British explorer Hamish Harding; British billionaire Shahzada Dawood and his 19-year-old son, Suleman; French explorer and Titanic expert Paul-Henri Nargeolet; and OceanGate's own CEO and co-founder Stockton Rush were later identified as the passengers of the doomed vessel.
"They did not follow any of the known and established procedures for testing and regulation and class that a lot of submersible manufacturers follow," Mr Ketter added. "To put it in layman's terms, they experimented with untested and unregulated engineering, and they failed. It was a tragedy."
When constructing the submersible, OceanGate used carbon fibre purchased from Boeing that was past its shelf life. Rush also employed college engineers and tasked them with constructing the vessel's battery and other integral components.
"Innovation and engineering is a positive thing, and there are always ways to innovate technology," Mr Ketter said. But it must be done correctly — and that involves a "rigorous testing procedure."
One of the failures OceanGate might have made was the way it tested its product, he said.
"Submersibles are normally tested repeatedly in a pressure chamber," the expert added. "The hull is put through numerous cycles of pressure testing that is at least twice — a minimum of twice, and some manufacturers go even more than that — the working depth."
In other words, if a company is constructing a vessel that it wants to take to a depth of 10,000 feet, it will usually subject it to the pressures generally found at depths of 20,000 feet.
It will test the sub repeatedly, and if the vessel withstands the pressure, it's certified.
The process is designed to give the manufacturer a "very, very safe margin" and essentially shields the company from liability with regard to its engineering techniques.

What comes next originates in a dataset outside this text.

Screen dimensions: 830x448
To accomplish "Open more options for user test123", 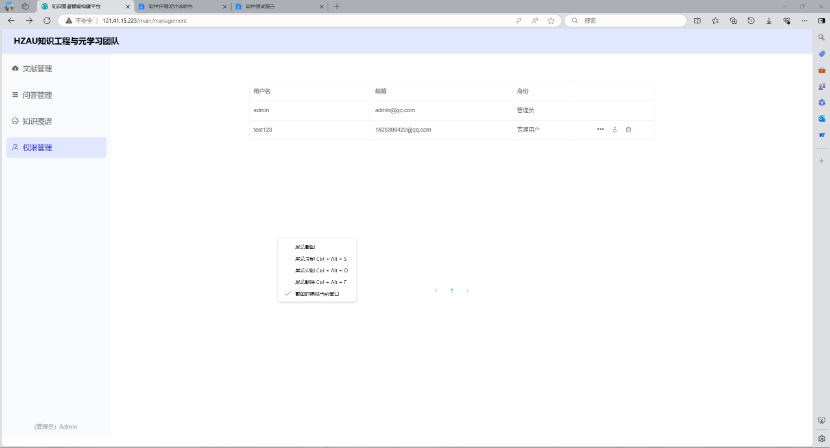I will [600, 130].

Mr Ketter, who said SubMerge has never worked with OceanGate, said he isn't sure whether or not OceanGate tested Titan using such methods — there were no reports or records released about the testing procedures the company used.
"If those elements, which are the critical elements to protect passenger safety, were not tested to at least twice their operating depth for multiple repetitive cycles for extended periods of time, that would be the number one safety [failure]," he said of the materials OceanGate used.
Another major issue the businessman took with OceanGate's operations was that there were no rescue solutions in place on the mothership.
When Submerge takes customers on dives, he said the mothership is always equipped with a robot or other form of submersible that could retrieve a sub if it gets stuck or starts suffering issues.
He and his team run through contingency plans and perform risk assessments before each dive, then make sure they're prepared to handle every possible negative scenario.
While Mr Ketter isn't sure what kind of risk assessments were performed by OceanGate, one thing is clear — they didn't have any rescue plan in place, as evidenced by the two-day international manhunt that ended as a recovery effort.
Mr Ketter said the implosion has painted the submersible tourism industry in a negative way. "It's a bit of a twisted image of a one-off, extreme event that does not represent in any way the submersible travel industry," he said. "This does not represent the way the professional industry works."
There have been thousands of successful dives throughout the decades, and the industry has a good safety record, he said.
Because of that, he said companies like his will continue to dive and take tourists to the depths. There are established safety and testing procedures in place, and those will continue to be used to verify dives.
"OceanGate chose, out of complete strategy of their company, to go exactly the other direction of the entire industry," he concluded. "Nobody wanted them to fail, obviously, but they did. It’s sad, but we can’t take that as an example for what everybody is doing and doing well."